Sağlanan veriler:
________________________________________

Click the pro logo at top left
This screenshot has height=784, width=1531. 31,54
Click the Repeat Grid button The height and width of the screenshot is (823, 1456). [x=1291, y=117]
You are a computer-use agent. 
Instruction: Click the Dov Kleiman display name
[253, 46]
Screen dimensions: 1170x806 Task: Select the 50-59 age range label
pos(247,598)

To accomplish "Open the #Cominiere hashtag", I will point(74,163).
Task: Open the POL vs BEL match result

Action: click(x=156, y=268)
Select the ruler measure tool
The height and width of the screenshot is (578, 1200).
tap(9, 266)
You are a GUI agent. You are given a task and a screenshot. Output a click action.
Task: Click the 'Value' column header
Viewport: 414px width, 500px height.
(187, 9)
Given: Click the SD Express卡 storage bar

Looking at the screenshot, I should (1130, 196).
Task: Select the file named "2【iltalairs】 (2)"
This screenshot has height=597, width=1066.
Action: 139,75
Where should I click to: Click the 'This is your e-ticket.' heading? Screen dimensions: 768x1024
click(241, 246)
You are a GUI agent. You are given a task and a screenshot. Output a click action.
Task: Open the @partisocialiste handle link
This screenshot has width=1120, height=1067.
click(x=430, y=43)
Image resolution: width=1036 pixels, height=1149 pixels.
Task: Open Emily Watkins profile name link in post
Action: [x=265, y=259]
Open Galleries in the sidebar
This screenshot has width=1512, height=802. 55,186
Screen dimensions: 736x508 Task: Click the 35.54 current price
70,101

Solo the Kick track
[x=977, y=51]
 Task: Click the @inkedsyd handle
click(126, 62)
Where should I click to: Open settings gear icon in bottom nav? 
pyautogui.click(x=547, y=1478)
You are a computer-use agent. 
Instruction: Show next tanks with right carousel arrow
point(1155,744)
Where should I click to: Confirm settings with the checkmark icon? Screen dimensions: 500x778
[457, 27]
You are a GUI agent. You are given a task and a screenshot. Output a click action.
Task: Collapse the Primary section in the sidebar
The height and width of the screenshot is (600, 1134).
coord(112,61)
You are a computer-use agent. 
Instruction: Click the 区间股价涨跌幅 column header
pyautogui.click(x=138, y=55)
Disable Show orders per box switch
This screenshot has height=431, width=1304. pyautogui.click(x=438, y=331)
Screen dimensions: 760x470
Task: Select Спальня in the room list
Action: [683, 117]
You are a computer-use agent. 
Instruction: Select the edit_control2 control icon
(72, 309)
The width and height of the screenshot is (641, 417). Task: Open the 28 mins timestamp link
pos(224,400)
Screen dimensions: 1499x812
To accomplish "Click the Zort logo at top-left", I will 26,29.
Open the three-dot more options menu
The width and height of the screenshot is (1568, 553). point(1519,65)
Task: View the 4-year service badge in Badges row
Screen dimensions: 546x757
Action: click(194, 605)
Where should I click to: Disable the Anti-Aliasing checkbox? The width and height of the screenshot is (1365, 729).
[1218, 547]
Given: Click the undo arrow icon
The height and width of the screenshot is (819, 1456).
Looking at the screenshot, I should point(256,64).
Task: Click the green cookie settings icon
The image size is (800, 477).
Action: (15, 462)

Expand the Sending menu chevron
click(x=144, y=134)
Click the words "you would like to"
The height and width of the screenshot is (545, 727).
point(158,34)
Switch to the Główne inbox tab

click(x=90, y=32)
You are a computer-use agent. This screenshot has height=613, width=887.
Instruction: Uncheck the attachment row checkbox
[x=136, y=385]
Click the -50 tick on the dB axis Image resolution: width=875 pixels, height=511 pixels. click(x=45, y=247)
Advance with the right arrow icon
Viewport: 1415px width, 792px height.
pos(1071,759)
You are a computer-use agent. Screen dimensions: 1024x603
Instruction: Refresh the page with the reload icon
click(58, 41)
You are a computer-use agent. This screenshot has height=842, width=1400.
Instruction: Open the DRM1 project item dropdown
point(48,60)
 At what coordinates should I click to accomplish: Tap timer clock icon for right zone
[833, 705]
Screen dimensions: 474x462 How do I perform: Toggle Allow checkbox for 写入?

________________________________________

Yukarıdaki verilerde "Screen dimensions: 1499x812" ifadesini içeren satırdan başlayıp "point(48,60)" ifadesini içeren satıra kadar uzanan satırları, iki uçtaki satırlar da dahil olmak üzere, hiç değiştirmeden tekrarlayın.

Alıştırmanın çözümü:
Screen dimensions: 1499x812
To accomplish "Click the Zort logo at top-left", I will 26,29.
Open the three-dot more options menu
The width and height of the screenshot is (1568, 553). point(1519,65)
Task: View the 4-year service badge in Badges row
Screen dimensions: 546x757
Action: click(194, 605)
Where should I click to: Disable the Anti-Aliasing checkbox? The width and height of the screenshot is (1365, 729).
[1218, 547]
Given: Click the undo arrow icon
The height and width of the screenshot is (819, 1456).
Looking at the screenshot, I should point(256,64).
Task: Click the green cookie settings icon
The image size is (800, 477).
Action: (15, 462)

Expand the Sending menu chevron
click(x=144, y=134)
Click the words "you would like to"
The height and width of the screenshot is (545, 727).
point(158,34)
Switch to the Główne inbox tab

click(x=90, y=32)
You are a computer-use agent. This screenshot has height=613, width=887.
Instruction: Uncheck the attachment row checkbox
[x=136, y=385]
Click the -50 tick on the dB axis Image resolution: width=875 pixels, height=511 pixels. click(x=45, y=247)
Advance with the right arrow icon
Viewport: 1415px width, 792px height.
pos(1071,759)
You are a computer-use agent. Screen dimensions: 1024x603
Instruction: Refresh the page with the reload icon
click(58, 41)
You are a computer-use agent. This screenshot has height=842, width=1400.
Instruction: Open the DRM1 project item dropdown
point(48,60)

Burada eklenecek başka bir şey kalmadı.